Reinforcing his commitment to levelling up the country, the prime minister promised the latest round of funding would “build a future of optimism” by delivering economic growth and new jobs across the UK.
Labour criticised the fund, accusing the government of presiding over a “Hunger Games-style contest where communities are pitted against one another”.
A spreadsheet of the 111 successful bids released by the Department for Levelling Up shows that £19,008,679 has been granted to a project in Mr Sunak’s Richmond constituency after an application by the local district council.
The document says: “Richmondshire will receive £19m to transform Catterick Garrison town centre. This includes new routes for walking and cycling, a new town square, and a new community facility that will host new businesses and a community kitchen.”

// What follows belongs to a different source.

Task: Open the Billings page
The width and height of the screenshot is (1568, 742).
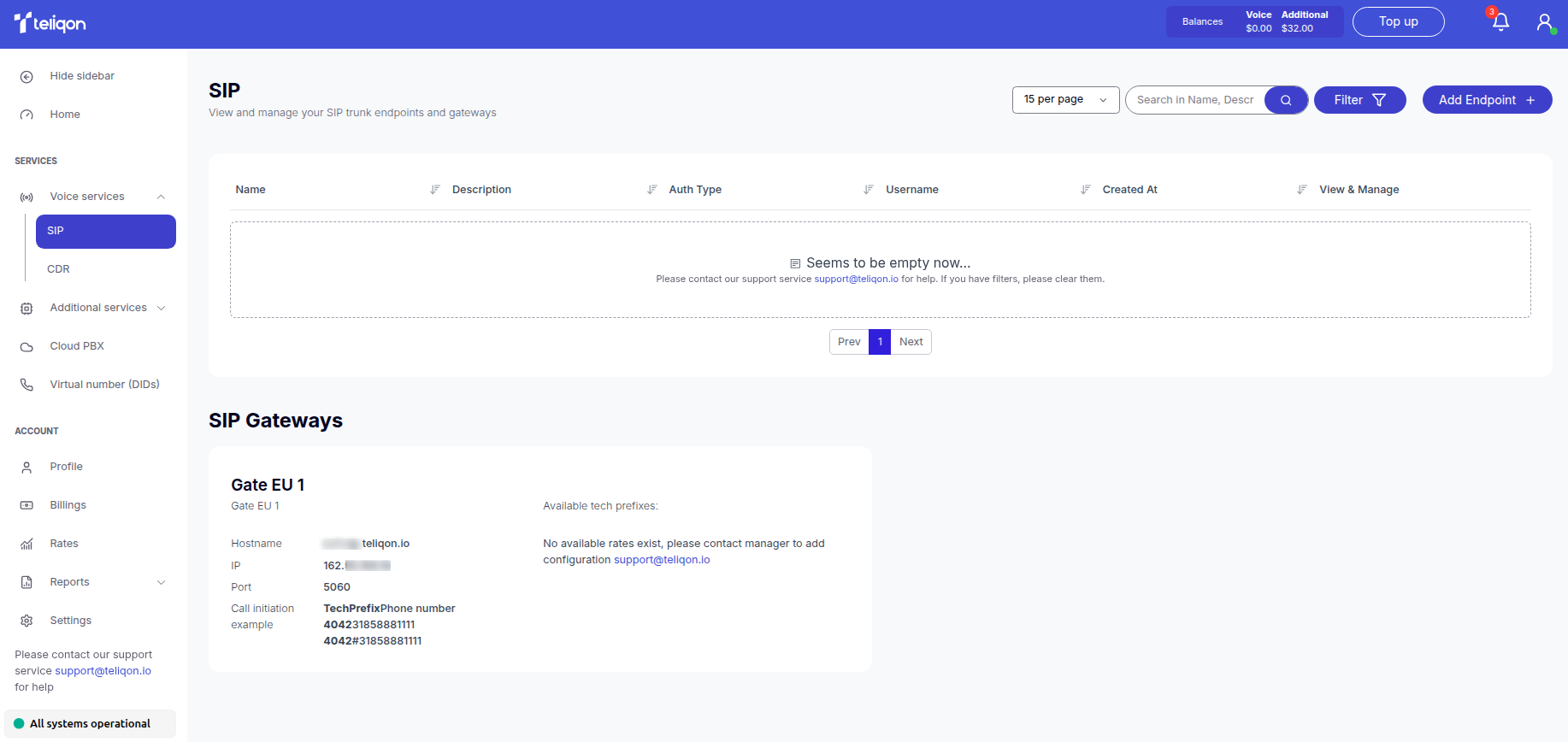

Speaking to broadcasters in a visit to Accrington, the prime minister defended the decision.
“If you look at the overall funding in the levelling-up funds that we’ve done, about two-thirds of all that funding has gone to the most deprived part of our country,” he said.
Image: Prime Minister Rishi Sunak meets stall holders during a community project visit to Accrington Market Hall
“With regard to Catterick Garrison, the thing you need to know is that’s home to our largest army base and it’s home to actually thousands of serving personnel who are often away from their own families serving our country.
“It’s important that they have access to a town centre providing the amenities they need – that’s what that funding is going to deliver.”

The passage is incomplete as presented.